▸ Given instruction
Please write down, word for word, the stretch of the post about the glamourpuss pitch from "(For those that" through "security guard job.)".

▸ Selected text

Monday 31 August 2020

"I Think She's Functionally Illiterate." "Manly" Matt Dow's THIRD glamourpuss pitch

Hi, Everybody!

T.G.I.M(?):

_______
Yesterday Oliver shared a link to the tweeters where I talked about how page nine of glamourpuss #25 happened

Well, that was OBVIOUSLY an abbreviated version of the story, so now from the depths of the AMOCHIVE, I bring you the third excerpt from “Time Machine and a coat hanger!” The Making of glamourpuss #25/ Zootananpuss #4, page 9*:

(For those that are coming in fresh, part 1, part 2.)

So, back to the drawing board (metaphorically speaking, I wrote most of these pitches at my security guard job.)

▸ Information shown
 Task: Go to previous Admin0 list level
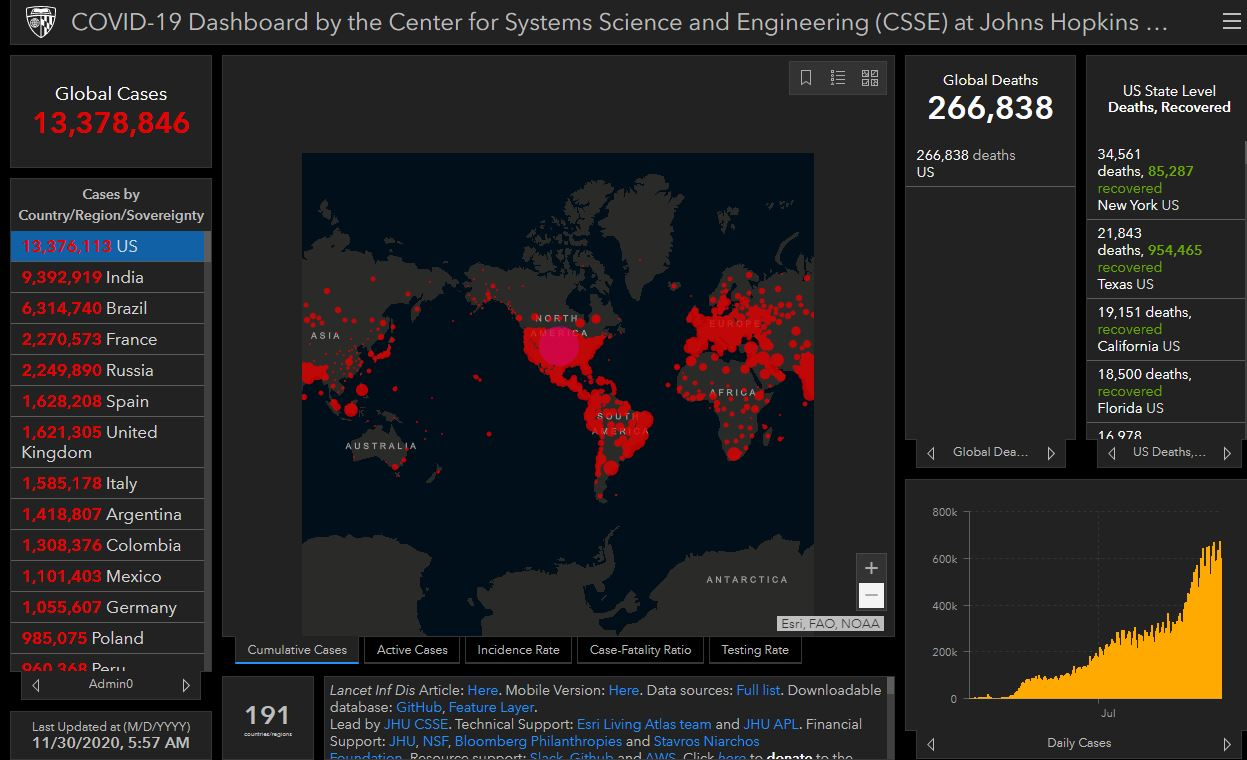tap(37, 685)
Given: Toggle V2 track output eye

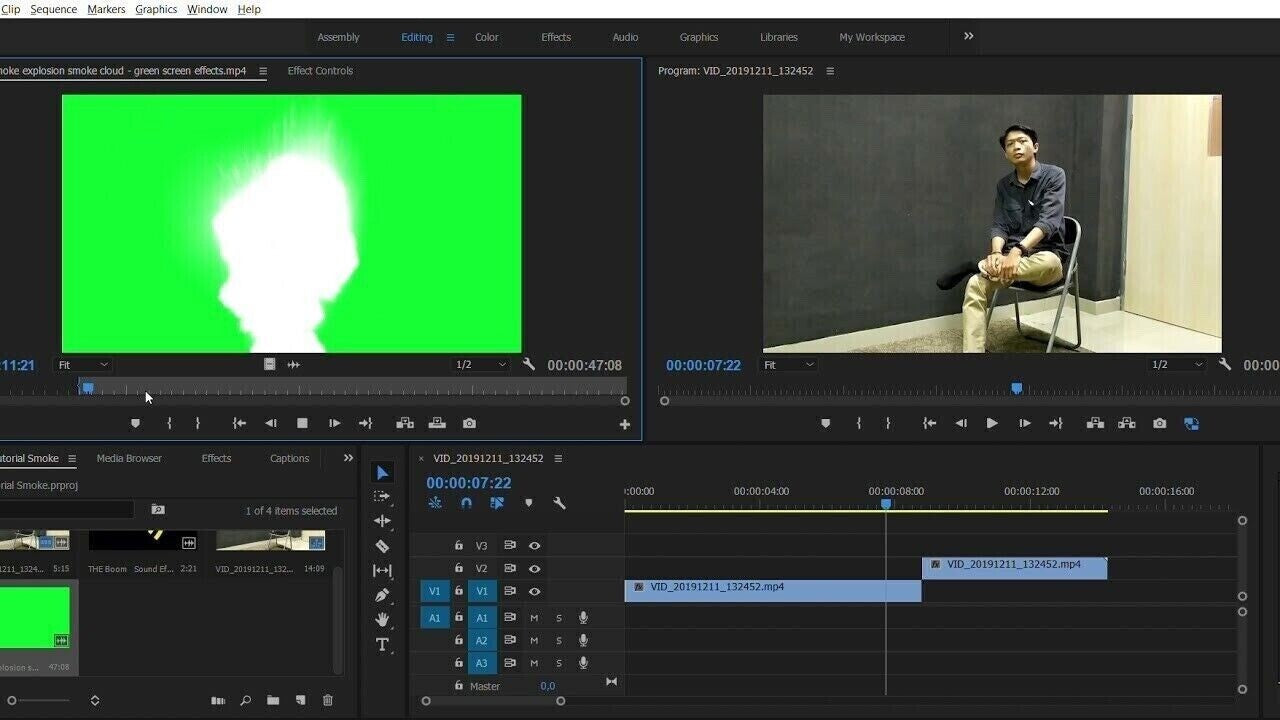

▸ Result of the task
(For those that are coming in fresh, part 1, part 2.)

So, back to the drawing board (metaphorically speaking, I wrote most of these pitches at my security guard job.)